Could you reproduce the whole listing below line for line, with nothing changed?
::::
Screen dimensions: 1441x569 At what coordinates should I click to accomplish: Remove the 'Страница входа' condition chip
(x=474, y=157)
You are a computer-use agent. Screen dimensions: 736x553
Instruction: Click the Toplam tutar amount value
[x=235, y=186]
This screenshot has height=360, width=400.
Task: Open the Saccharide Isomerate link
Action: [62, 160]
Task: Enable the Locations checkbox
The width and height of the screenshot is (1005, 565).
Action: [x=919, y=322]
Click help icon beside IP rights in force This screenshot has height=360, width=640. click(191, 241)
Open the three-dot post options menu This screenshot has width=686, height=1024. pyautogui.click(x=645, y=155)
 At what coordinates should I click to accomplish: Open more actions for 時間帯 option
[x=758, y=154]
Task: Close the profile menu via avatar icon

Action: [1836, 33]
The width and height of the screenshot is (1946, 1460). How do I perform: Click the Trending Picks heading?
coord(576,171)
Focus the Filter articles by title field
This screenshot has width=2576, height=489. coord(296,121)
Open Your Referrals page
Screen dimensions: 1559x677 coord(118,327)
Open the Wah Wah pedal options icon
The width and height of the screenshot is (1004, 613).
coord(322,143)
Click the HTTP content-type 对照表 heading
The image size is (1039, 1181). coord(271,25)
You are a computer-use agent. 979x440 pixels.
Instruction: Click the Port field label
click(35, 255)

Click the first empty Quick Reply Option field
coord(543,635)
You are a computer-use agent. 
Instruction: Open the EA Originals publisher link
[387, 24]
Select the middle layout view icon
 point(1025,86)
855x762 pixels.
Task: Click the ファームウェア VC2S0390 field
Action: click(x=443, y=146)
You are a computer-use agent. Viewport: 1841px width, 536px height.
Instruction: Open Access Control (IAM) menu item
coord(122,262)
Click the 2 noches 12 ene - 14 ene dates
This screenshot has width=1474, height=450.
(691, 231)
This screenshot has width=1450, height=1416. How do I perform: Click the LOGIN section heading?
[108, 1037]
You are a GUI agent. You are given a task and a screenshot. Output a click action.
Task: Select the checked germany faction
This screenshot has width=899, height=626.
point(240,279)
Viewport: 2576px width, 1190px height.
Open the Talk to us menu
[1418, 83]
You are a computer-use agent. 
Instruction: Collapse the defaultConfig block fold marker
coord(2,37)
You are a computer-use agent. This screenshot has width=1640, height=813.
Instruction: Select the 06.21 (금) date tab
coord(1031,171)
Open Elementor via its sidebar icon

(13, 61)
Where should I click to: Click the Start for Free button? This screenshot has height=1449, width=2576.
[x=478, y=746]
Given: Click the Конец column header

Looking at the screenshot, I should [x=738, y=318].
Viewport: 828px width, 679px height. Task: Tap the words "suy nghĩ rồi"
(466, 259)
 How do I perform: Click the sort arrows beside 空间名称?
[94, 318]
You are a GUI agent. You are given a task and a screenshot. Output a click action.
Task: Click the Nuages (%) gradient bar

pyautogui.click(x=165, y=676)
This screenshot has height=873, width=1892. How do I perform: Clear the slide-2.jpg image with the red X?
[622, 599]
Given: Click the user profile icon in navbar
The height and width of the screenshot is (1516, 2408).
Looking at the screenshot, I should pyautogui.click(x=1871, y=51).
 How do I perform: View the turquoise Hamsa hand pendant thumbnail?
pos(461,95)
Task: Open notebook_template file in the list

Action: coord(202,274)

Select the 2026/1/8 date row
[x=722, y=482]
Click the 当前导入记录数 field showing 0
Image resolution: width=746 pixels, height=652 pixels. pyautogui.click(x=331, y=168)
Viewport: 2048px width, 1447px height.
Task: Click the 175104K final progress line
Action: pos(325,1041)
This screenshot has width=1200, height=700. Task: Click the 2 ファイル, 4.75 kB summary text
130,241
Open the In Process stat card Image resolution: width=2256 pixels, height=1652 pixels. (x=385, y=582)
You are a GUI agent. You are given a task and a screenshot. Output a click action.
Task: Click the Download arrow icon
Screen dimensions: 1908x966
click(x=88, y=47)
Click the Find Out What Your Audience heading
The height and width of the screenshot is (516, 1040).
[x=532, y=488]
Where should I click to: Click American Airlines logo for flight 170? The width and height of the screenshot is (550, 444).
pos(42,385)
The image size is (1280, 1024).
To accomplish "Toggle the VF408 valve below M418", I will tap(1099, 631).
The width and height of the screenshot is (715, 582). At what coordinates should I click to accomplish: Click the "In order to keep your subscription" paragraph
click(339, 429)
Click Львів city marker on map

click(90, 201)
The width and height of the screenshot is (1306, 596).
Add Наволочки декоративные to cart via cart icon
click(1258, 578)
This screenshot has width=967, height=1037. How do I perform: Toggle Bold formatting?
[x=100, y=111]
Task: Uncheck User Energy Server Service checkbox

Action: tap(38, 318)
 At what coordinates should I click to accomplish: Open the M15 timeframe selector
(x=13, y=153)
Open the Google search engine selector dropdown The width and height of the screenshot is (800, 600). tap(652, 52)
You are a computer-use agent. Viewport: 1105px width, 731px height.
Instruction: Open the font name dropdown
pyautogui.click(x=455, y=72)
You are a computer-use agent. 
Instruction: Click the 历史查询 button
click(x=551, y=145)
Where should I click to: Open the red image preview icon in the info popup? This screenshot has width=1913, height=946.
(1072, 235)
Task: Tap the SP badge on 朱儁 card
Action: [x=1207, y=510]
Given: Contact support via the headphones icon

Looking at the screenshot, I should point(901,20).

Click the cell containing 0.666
::::
**Complete response:**
Screen dimensions: 1441x569 At what coordinates should I click to accomplish: Remove the 'Страница входа' condition chip
(x=474, y=157)
You are a computer-use agent. Screen dimensions: 736x553
Instruction: Click the Toplam tutar amount value
[x=235, y=186]
This screenshot has height=360, width=400.
Task: Open the Saccharide Isomerate link
Action: [62, 160]
Task: Enable the Locations checkbox
The width and height of the screenshot is (1005, 565).
Action: [x=919, y=322]
Click help icon beside IP rights in force This screenshot has height=360, width=640. click(191, 241)
Open the three-dot post options menu This screenshot has width=686, height=1024. pyautogui.click(x=645, y=155)
 At what coordinates should I click to accomplish: Open more actions for 時間帯 option
[x=758, y=154]
Task: Close the profile menu via avatar icon

Action: [1836, 33]
The width and height of the screenshot is (1946, 1460). How do I perform: Click the Trending Picks heading?
coord(576,171)
Focus the Filter articles by title field
This screenshot has width=2576, height=489. coord(296,121)
Open Your Referrals page
Screen dimensions: 1559x677 coord(118,327)
Open the Wah Wah pedal options icon
The width and height of the screenshot is (1004, 613).
coord(322,143)
Click the HTTP content-type 对照表 heading
The image size is (1039, 1181). coord(271,25)
You are a computer-use agent. 979x440 pixels.
Instruction: Click the Port field label
click(35, 255)

Click the first empty Quick Reply Option field
coord(543,635)
You are a computer-use agent. 
Instruction: Open the EA Originals publisher link
[387, 24]
Select the middle layout view icon
 point(1025,86)
855x762 pixels.
Task: Click the ファームウェア VC2S0390 field
Action: click(x=443, y=146)
You are a computer-use agent. Viewport: 1841px width, 536px height.
Instruction: Open Access Control (IAM) menu item
coord(122,262)
Click the 2 noches 12 ene - 14 ene dates
This screenshot has width=1474, height=450.
(691, 231)
This screenshot has width=1450, height=1416. How do I perform: Click the LOGIN section heading?
[108, 1037]
You are a GUI agent. You are given a task and a screenshot. Output a click action.
Task: Select the checked germany faction
This screenshot has width=899, height=626.
point(240,279)
Viewport: 2576px width, 1190px height.
Open the Talk to us menu
[1418, 83]
You are a computer-use agent. 
Instruction: Collapse the defaultConfig block fold marker
coord(2,37)
You are a computer-use agent. This screenshot has width=1640, height=813.
Instruction: Select the 06.21 (금) date tab
coord(1031,171)
Open Elementor via its sidebar icon

(13, 61)
Where should I click to: Click the Start for Free button? This screenshot has height=1449, width=2576.
[x=478, y=746]
Given: Click the Конец column header

Looking at the screenshot, I should [x=738, y=318].
Viewport: 828px width, 679px height. Task: Tap the words "suy nghĩ rồi"
(466, 259)
 How do I perform: Click the sort arrows beside 空间名称?
[94, 318]
You are a GUI agent. You are given a task and a screenshot. Output a click action.
Task: Click the Nuages (%) gradient bar

pyautogui.click(x=165, y=676)
This screenshot has height=873, width=1892. How do I perform: Clear the slide-2.jpg image with the red X?
[622, 599]
Given: Click the user profile icon in navbar
The height and width of the screenshot is (1516, 2408).
Looking at the screenshot, I should pyautogui.click(x=1871, y=51).
 How do I perform: View the turquoise Hamsa hand pendant thumbnail?
pos(461,95)
Task: Open notebook_template file in the list

Action: coord(202,274)

Select the 2026/1/8 date row
[x=722, y=482]
Click the 当前导入记录数 field showing 0
Image resolution: width=746 pixels, height=652 pixels. pyautogui.click(x=331, y=168)
Viewport: 2048px width, 1447px height.
Task: Click the 175104K final progress line
Action: pos(325,1041)
This screenshot has width=1200, height=700. Task: Click the 2 ファイル, 4.75 kB summary text
130,241
Open the In Process stat card Image resolution: width=2256 pixels, height=1652 pixels. (x=385, y=582)
You are a GUI agent. You are given a task and a screenshot. Output a click action.
Task: Click the Download arrow icon
Screen dimensions: 1908x966
click(x=88, y=47)
Click the Find Out What Your Audience heading
The height and width of the screenshot is (516, 1040).
[x=532, y=488]
Where should I click to: Click American Airlines logo for flight 170? The width and height of the screenshot is (550, 444).
pos(42,385)
The image size is (1280, 1024).
To accomplish "Toggle the VF408 valve below M418", I will tap(1099, 631).
The width and height of the screenshot is (715, 582). At what coordinates should I click to accomplish: Click the "In order to keep your subscription" paragraph
click(339, 429)
Click Львів city marker on map

click(90, 201)
The width and height of the screenshot is (1306, 596).
Add Наволочки декоративные to cart via cart icon
click(1258, 578)
This screenshot has width=967, height=1037. How do I perform: Toggle Bold formatting?
[x=100, y=111]
Task: Uncheck User Energy Server Service checkbox

Action: tap(38, 318)
 At what coordinates should I click to accomplish: Open the M15 timeframe selector
(x=13, y=153)
Open the Google search engine selector dropdown The width and height of the screenshot is (800, 600). tap(652, 52)
You are a computer-use agent. Viewport: 1105px width, 731px height.
Instruction: Open the font name dropdown
pyautogui.click(x=455, y=72)
You are a computer-use agent. 
Instruction: Click the 历史查询 button
click(x=551, y=145)
Where should I click to: Open the red image preview icon in the info popup? This screenshot has width=1913, height=946.
(1072, 235)
Task: Tap the SP badge on 朱儁 card
Action: [x=1207, y=510]
Given: Contact support via the headphones icon

Looking at the screenshot, I should point(901,20).

Click the cell containing 0.666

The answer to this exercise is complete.